Teks di atas memberi gambaran bahwa Fahri teguh dengan prinsipnya untuk tidak menyentuh dan berduaan dengan perempuan yang bukan mahramnya meskipun Fahri dihadapkan pada pilihan yang sulit untuk menolong Noura. Di satu sisi, Fahri tidak tega melihat Noura disiksa oleh ayahnya. Sedangkan di sisi lain, Fahri tidak mungkin turun menolong gadis itu yang menangis sendirian memeluk tiang lampu karena tidak halal baginya. Atas dasar itulah Fahri meminta Maria turun dari apartemennya untuk menolong Noura.

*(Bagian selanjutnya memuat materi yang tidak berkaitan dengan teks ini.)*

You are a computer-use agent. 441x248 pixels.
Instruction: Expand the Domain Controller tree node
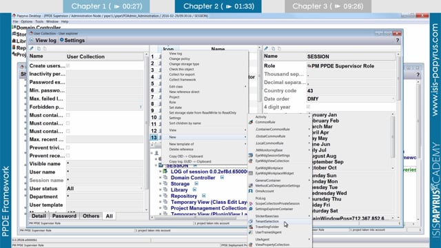(x=161, y=178)
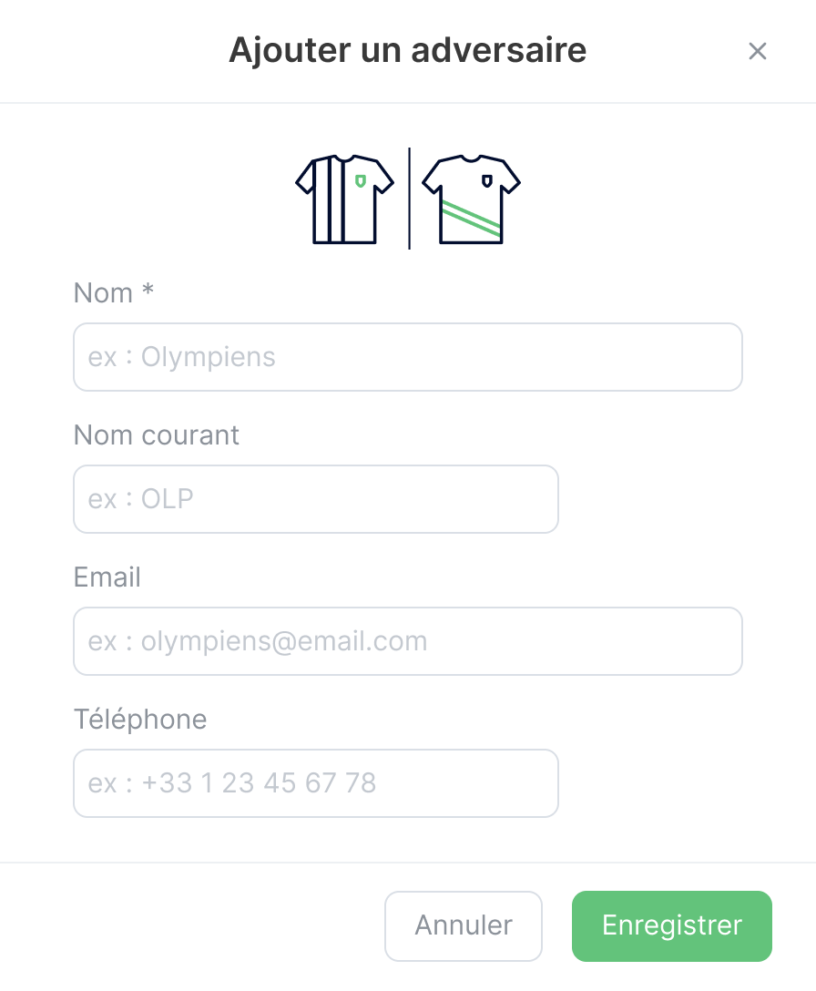Click the Email label
The image size is (816, 991).
[107, 577]

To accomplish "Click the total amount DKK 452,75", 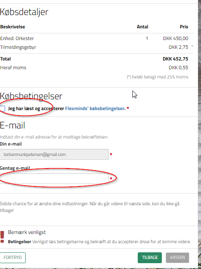I will coord(176,59).
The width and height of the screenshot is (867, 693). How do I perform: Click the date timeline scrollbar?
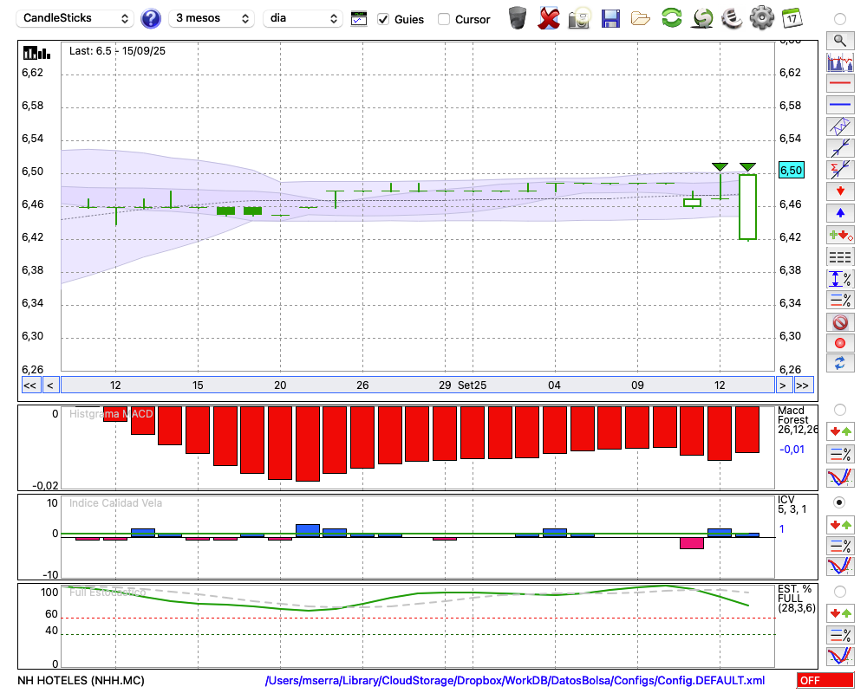click(x=416, y=385)
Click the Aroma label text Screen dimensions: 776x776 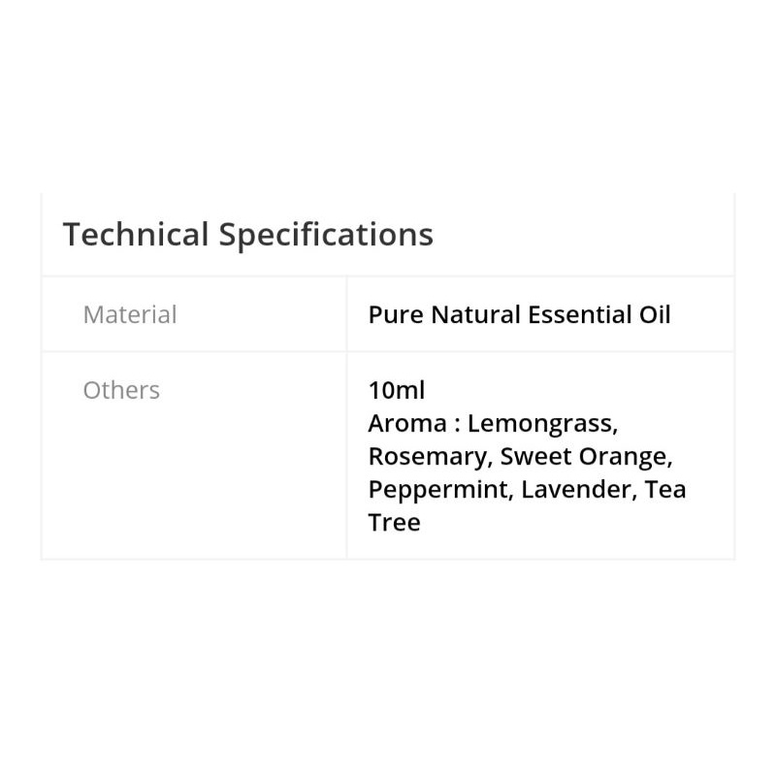(401, 423)
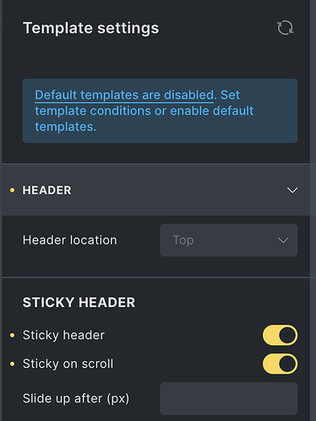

Berikutnya, keteguhan Fahri menghadapi godaan perempuan terlihat ketika Maria—seorang gadis koptik yang cantik dan menggairahkan—mengajaknya berdansa. Perhatikan kutipan berikut:
“…Maafkan aku Maria. Maksudku aku tidak mungkin bisa melakukannya. Ajaran Al-Quran dan Sunnah melarang aku bersentuhan dengan perempuan kecuali dia istri atau mahramku. Kuharap kau mengerti dan tidak kecewa!” terangku tegas. Dalam masalah seperti ini aku tidak boleh membuka ruang keraguan yang membuat setan masuk ke dalam aliran darah” (hal 133).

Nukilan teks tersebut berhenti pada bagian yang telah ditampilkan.